The auditory stimuli were delivered via air conduction through 
two plastic tubes of 90 cm length at intensity of 60 dB above the 
individual hearing threshold, which was individually determined 
for each ear at the beginning of each MEG session with an 
accuracy of 5 dB. The visual stimuli were projected onto the back 
of a semi-transparent screen positioned 90 cm in front of the 
subjects' nasion with an Optoma EP783S DLP projector and a 
refresh rate of 60 Hz. During the session the, subjects were 
continuously monitored. In order to minimize artifacts, subjects 
were instructed to keep still and try to blink and swallow if 
necessary between trials. Subjects were also instructed to keep 
their eyes open and fixate on the middle of the screen. 

Data analysis 

The Brain Electrical Source Analysis software (BESA Research, 
version 5.3.7; Megis Software) was used for preprocessing and 
source analysis of the MEG data. The continuous MEG 
recordings were divided into epochs of 900 ms, starting 400 ms 
before and ending 500 ms after the tone onset. Data were filtered 
with a high-pass filter of 1 Hz, a low-pass filter of 30 Hz, and 
additional notch filter at 50 Hz. Epochs were baseline-corrected 
using the interval from —350 to —250 ms before the tone onset. 
The baseline interval was choses so in order not to include the 
preceding visual stimulus in any of the asynchronous conditions. 
Epochs containing signals larger than 2.5 pT were considered 
artifact-contaminated and excluded from the averaging. Averages 
of all three runs were computed separately for each subject for the 
audiovisual synchronous and asynchronous conditions. Control 
stimuli were not included in the MEG data analysis. Only the 
synchronous trials before the asynchronous ones were included in 
the final analysis. 

In order to localize the sources of the neural responses of each 
subject and each stimulus category (audiovisual synchrony, 
audiovisual asynchrony, musicians, non-musicians), the low- 
resolution brain electromagnetic tomography (LORETA) [28] 
method was used. LORETA calculates distributed Current 
Density Reconstructions (CDR) throughout the full-brain volume. 
This method has the advantage of not needing an a priori 



assumption of the number of activated sources. The appropriate 
time window for the CDR was chosen to include the time window 
that showed most overall activity after the Nl as seen in the grand 
averaged global field power. This definition led to a time window 
of 50 ms (c.f. figure 2, 150 ms— 200 ms after the tone onset) and 
was common for all conditions. This time window is typically 
chosen for audiovisual mismatch responses and it is within the 
range of the audiovisual MMN latency [29,30]. Using BESA we 
calculated the mean CDR image of the selected time window for 
each individual and each condition. The images were then 
projected onto a standard MRI template, based on the Montreal 
Neurological Institute (MNI) template. Images were smoothed and 
their intensities normalized by convolving an isotropic Gaussian 
kernel filter with 7 mm full width half-maximum. 
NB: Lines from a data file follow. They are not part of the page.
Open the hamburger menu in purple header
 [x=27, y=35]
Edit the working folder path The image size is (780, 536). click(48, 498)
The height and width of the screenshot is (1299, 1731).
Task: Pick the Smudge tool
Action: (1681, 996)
Statistical Parametric Mapping 8 (SPM8, http://www.fil.ion. 
ucl.ac.uk/ spm) and GLM Flex (http://nmr.mgh.harvard.edu/ 
harvardagingbrain/People/ AaronSchultz/ GLM_Flex.html) anal- 
ysis packages were used for the statistical analysis of the CDRs. 
Using GLM Flex, a 2x2x3 flexible factorial model was designed 
to explore the main effects of group, condition, and latency and 
the group x condition x latency interaction. The flexible factorial 
model is GLM Flex equivalent analysis to a mixed-model 3-way 
ANOVA comparison. The factors included in the analysis were 
group (musicians and non-musicians), condition (synchrony and 
asynchrony) and latency (150 ms, 200 ms and 250 ms). 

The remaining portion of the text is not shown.